Immer wieder hat die PDS-Fraktion darauf gedrungen, die Erarbeitung des FAG endlich in Angriff zu nehmen. Immer wieder haben wir hinhaltende Antworten bekommen. Die Landesregierung hat alle Sorgen der Opposition und der Kommunen energisch abgewiesen und sich stets als Gralshüterin der Kommunalfinanzen präsentiert. Anfragen unserer Fraktion wurden namens der Landesregierung von Innenminister Schönbohm mehrfach lautstark zurückgewiesen. Tenor der Antworten: Man solle der Landesregierung vertrauen, das Finanzausgleichsgesetz sei auf einem guten Wege. - Die Kommunen und die Opposition wissen nun nach der diesjährigen Sommerpause, was sie von den Erklärungen und Versprechungen der großen Koalition in Bezug auf die Kommunalfinanzen in Brandenburg zu halten haben, nämlich nichts.

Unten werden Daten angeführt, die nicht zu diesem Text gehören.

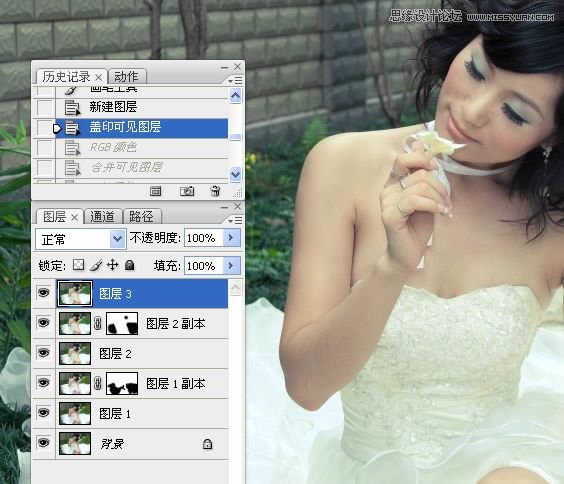This screenshot has width=564, height=484.
Task: Click the new snapshot camera icon
Action: coord(187,191)
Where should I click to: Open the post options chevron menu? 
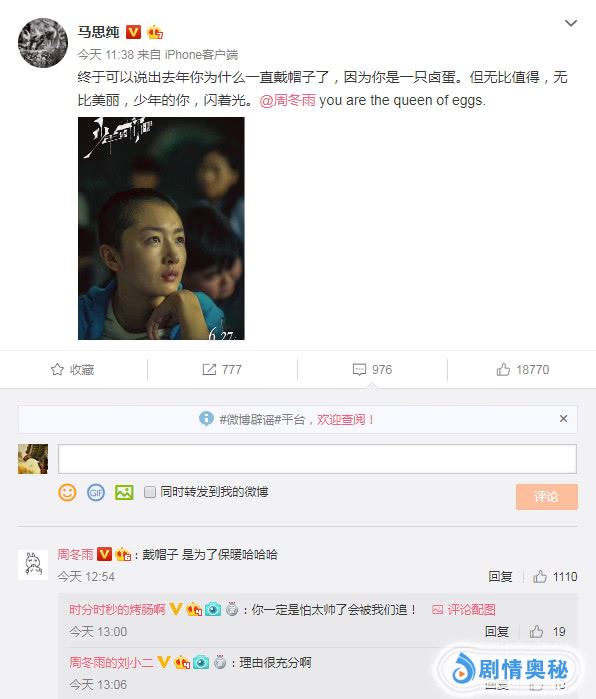click(x=571, y=23)

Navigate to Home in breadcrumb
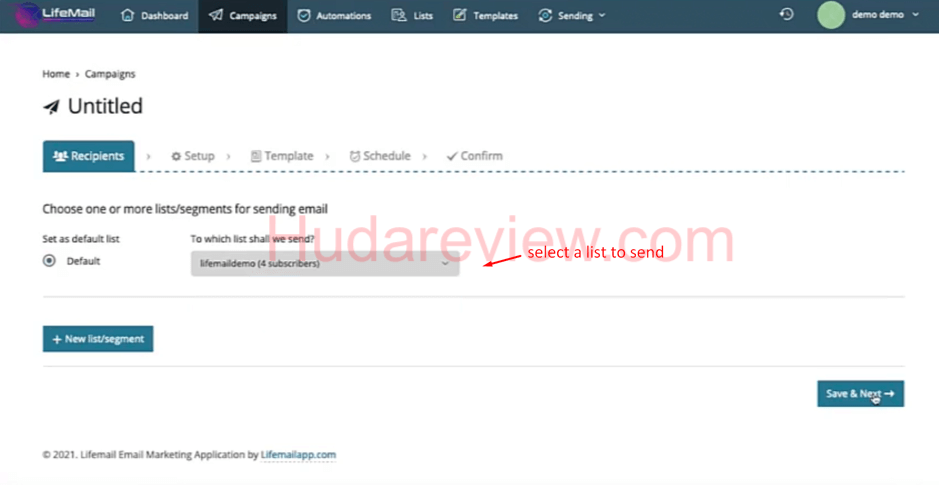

Es ist schon ziemlich unverfroren, wie SPD und CDU jetzt versuchen, sich aus der Verantwortung zu stehlen. Ich sage noch einmal in aller Deutlichkeit: SPD und CDU lassen die Brandenburger Kommunen im Regen stehen. Anträge der PDS zu Fragen der Kommunalfinanzen wurden von SPD und CDU in schöner Einmütigkeit abgelehnt - so auch der Antrag auf Einbringung eines Entwurfs für ein kommunales Finanzausgleichsgesetz im Januar 2003.
Kollege Schippel nannte seinerzeit die Einbringung unseres Antrages auf Vorlage eines FAG unanständig. Nun frage ich
Sie: Was ist denn aus der Einigung geworden, liebe Kolleginnen und Kollegen von der SPD, das FAG am 01.01.2004 in Kraft treten zu lassen?